The Good Spy
Page 27
“I can’t stand our government. It’s going to drag us into a war for sure. Russia needs all the help it can get, so I decided to . . .”
Laura delivered her punch line. “Ken. If you turn me in, the government will confiscate everything I own. That means all of the stock will go away. You’ll get nothing.”
CHAPTER 73
The Neva surfaced inside Canadian waters. Captain Borodin and his observation team climbed to the bridge atop the sail.
Borodin raised his night vision scope and peered northeastward. The beacon at Lighthouse Point, Point Roberts, flashed every quarter minute.
Borodin set his NVD aside and picked up the portable radio set. He keyed the microphone and began transmitting. The encrypted UHF signal had an effective range of about twenty kilometers—deliberately limited to minimize detection.
“Tiger, this is Lion. Come in, over.” Borodin spoke in Russian, using the pre-arranged code names that he and Orlov had agreed on the previous night.
No response.
Borodin repeated the call.
No response again.
He waited thirty seconds and tried again, “Tiger, this is Lion, acknowledge, over.”
* * *
“What the hell is that about?” Ken Newman said as he eyed the portable radio on the galley table. Orlov had set the Russian military radio on standby mode after checking the unit earlier.

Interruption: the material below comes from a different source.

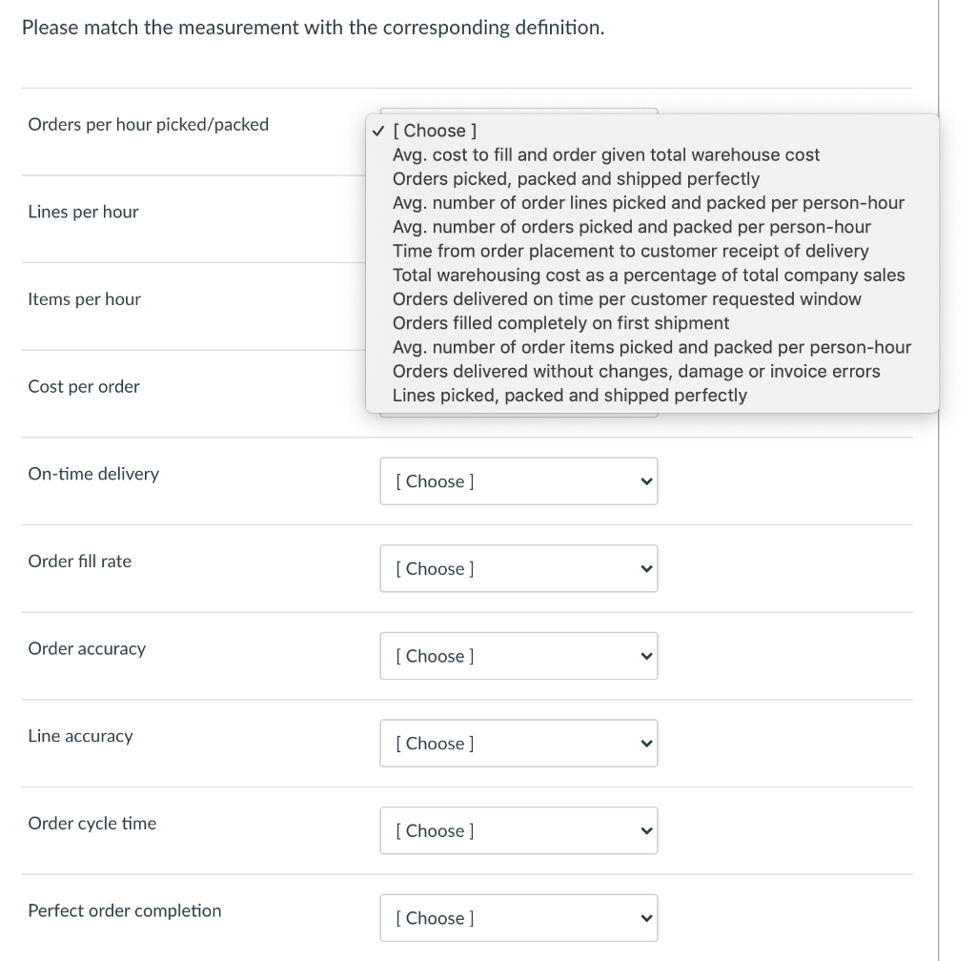Open the Line accuracy dropdown
Screen dimensions: 976x961
coord(518,744)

A tinny voice had just broadcast foreign call signs through its speaker.
“Don’t answer it,” warned Laura.
“Why not?”
“You say the wrong thing, and they’ll come and kill us all.”
“Is that your spymaster calling?”
“Worse—it’s a detachment of Russian commandos. They’re waiting offshore on a boat to rendezvous with us.”
“Dammit, Laura! What are you mixed up in?”
“Walk away from this—you’ll live. Keep poking around and you won’t.”
* * *
Borodin prepared to make another transmission when his radio speaker burst to life: “Whoever is out there jabbering on this channel, speak English.”
“What’s this?” Borodin muttered, baffled at the response.
The two portable radios and their encryption software were unique to each other; the chances of a third party picking up the initial transmission, decoding it, and resending on the same frequency were out of this world.
Borodin had limited English-speaking skills. “I talk with Orlov,” he said. “Put on frequency, please.”
“He’s not available. You’re going to have to deal with me.”
Something’s wrong here, Borodin thought. “Stand by,” he replied in English, and set the portable radio aside. He called the Neva’s electronic countermeasures officer over the main intercom: “Fyodor, I need a fix on the next transmission from the portable unit. Can you do it?”
“Affirmative, Captain. Give me thirty seconds to set up an intercept.”
Borodin activated the portable radio. “Tiger, Lion. Who is speaking, please?”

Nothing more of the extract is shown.